### [Record list]
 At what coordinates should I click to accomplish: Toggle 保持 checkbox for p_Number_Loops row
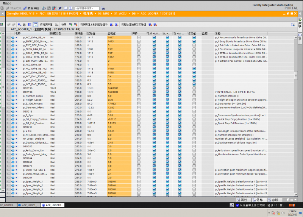click(x=139, y=96)
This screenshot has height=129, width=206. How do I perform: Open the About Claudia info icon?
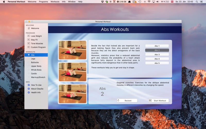click(x=29, y=88)
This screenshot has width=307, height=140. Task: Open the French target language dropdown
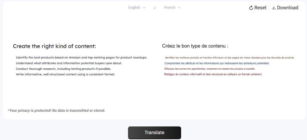(x=170, y=7)
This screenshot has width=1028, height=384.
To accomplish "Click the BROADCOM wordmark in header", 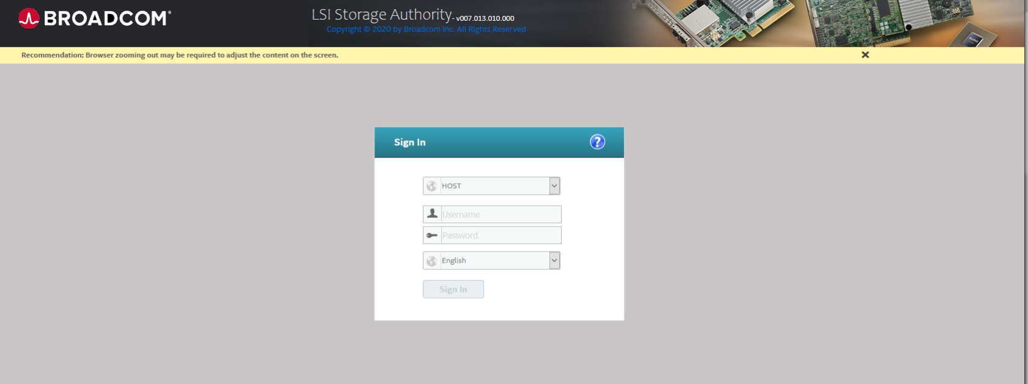I will (x=107, y=18).
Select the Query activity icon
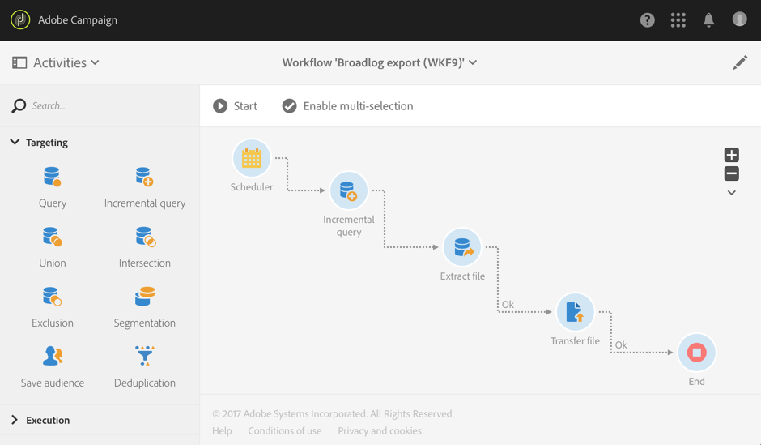The width and height of the screenshot is (761, 445). [52, 177]
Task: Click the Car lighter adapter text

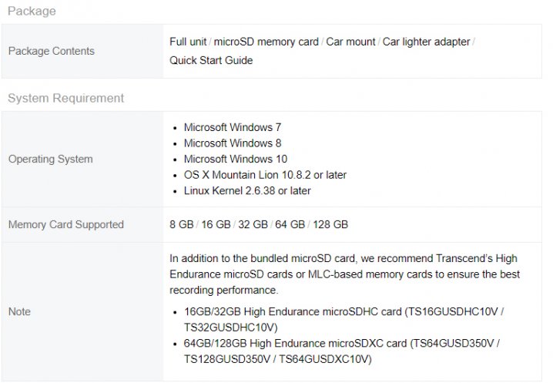Action: pyautogui.click(x=427, y=42)
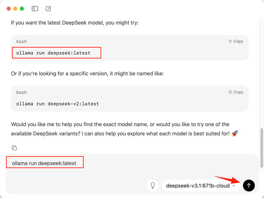Click the copy icon on the deepseek-v2 block
264x198 pixels.
pyautogui.click(x=230, y=92)
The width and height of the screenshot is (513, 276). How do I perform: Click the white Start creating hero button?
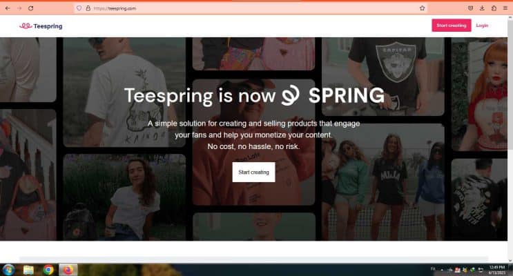(253, 172)
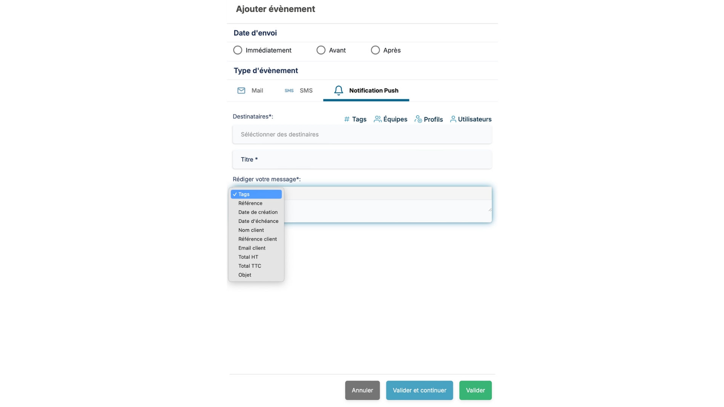Click the hashtag Tags icon
The width and height of the screenshot is (724, 407).
[347, 119]
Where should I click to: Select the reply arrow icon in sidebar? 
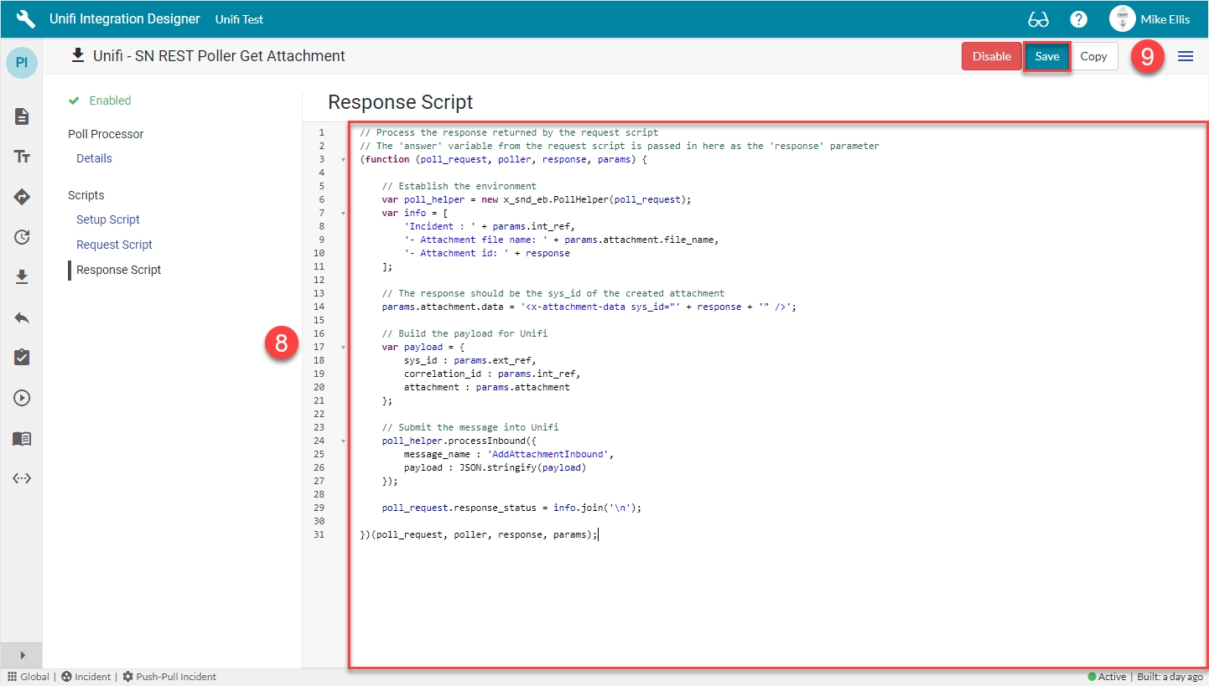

### [Task instructions]
Transcribe the lines of the material starting at the line containing "Select the Query activity icon" and ending at the line containing "pyautogui.click(x=230, y=92)", leaving out the pictures.

### [Final answer]
Select the Query activity icon
The width and height of the screenshot is (761, 445). [52, 177]
Task: Click the Car lighter adapter text

Action: pyautogui.click(x=427, y=42)
Click the copy icon on the deepseek-v2 block
264x198 pixels.
pyautogui.click(x=230, y=92)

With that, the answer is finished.